*** Opening of Provided data ***

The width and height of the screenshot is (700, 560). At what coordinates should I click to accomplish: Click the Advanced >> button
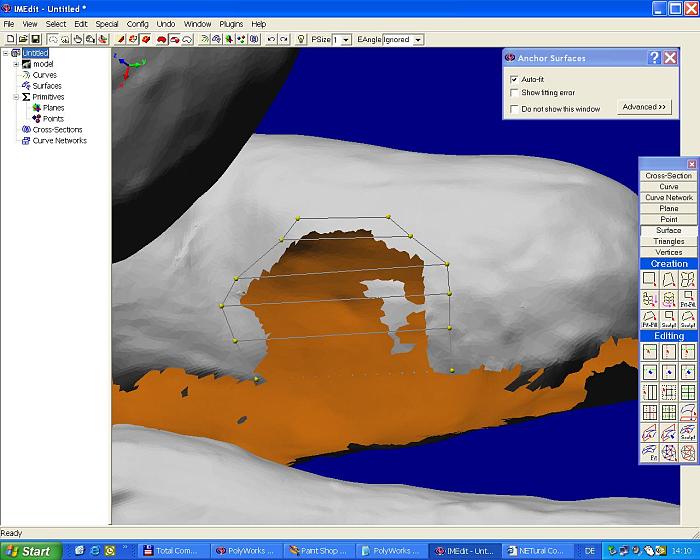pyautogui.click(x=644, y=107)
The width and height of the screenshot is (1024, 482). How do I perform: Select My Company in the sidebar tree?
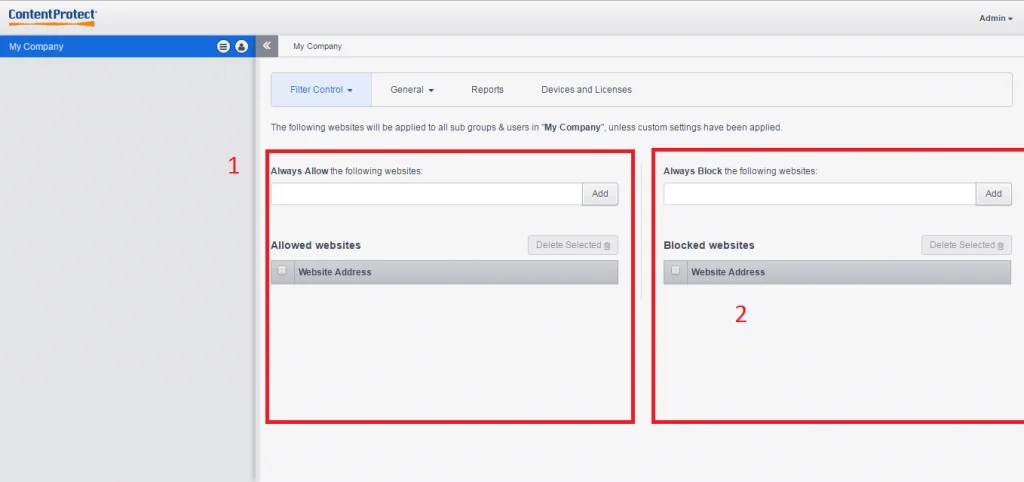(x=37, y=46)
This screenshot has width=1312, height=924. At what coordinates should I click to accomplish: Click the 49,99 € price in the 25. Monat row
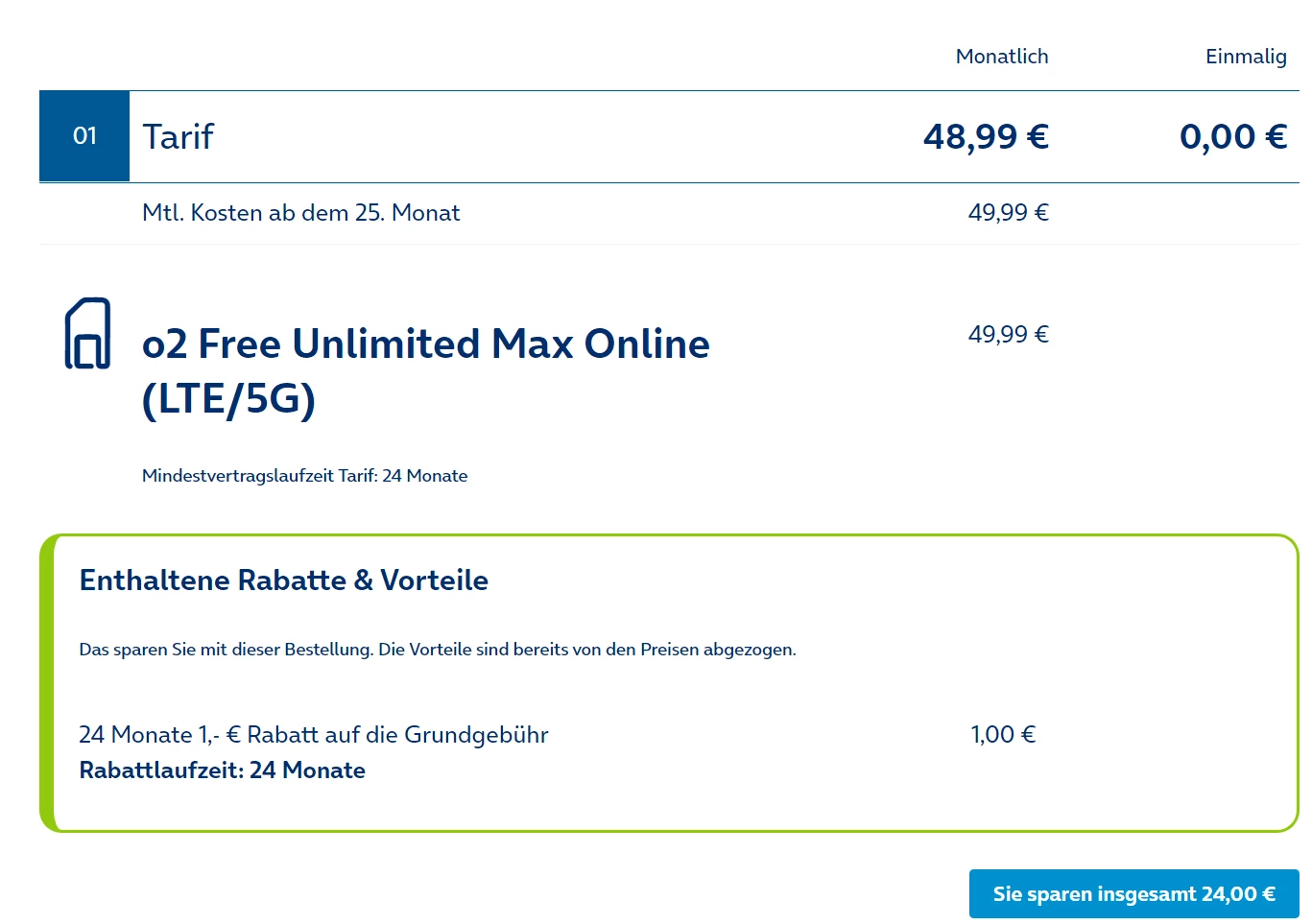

*** Close of Provided data ***

■ Exercise prompt
Set every entry down again exactly as written, and omit the images.

■ Solution
The width and height of the screenshot is (700, 560). At what coordinates should I click to accomplish: Click the Advanced >> button
pyautogui.click(x=644, y=107)
The width and height of the screenshot is (1024, 482). How do I perform: Select My Company in the sidebar tree?
(x=37, y=46)
This screenshot has width=1312, height=924. At what coordinates should I click to accomplish: Click the 49,99 € price in the 25. Monat row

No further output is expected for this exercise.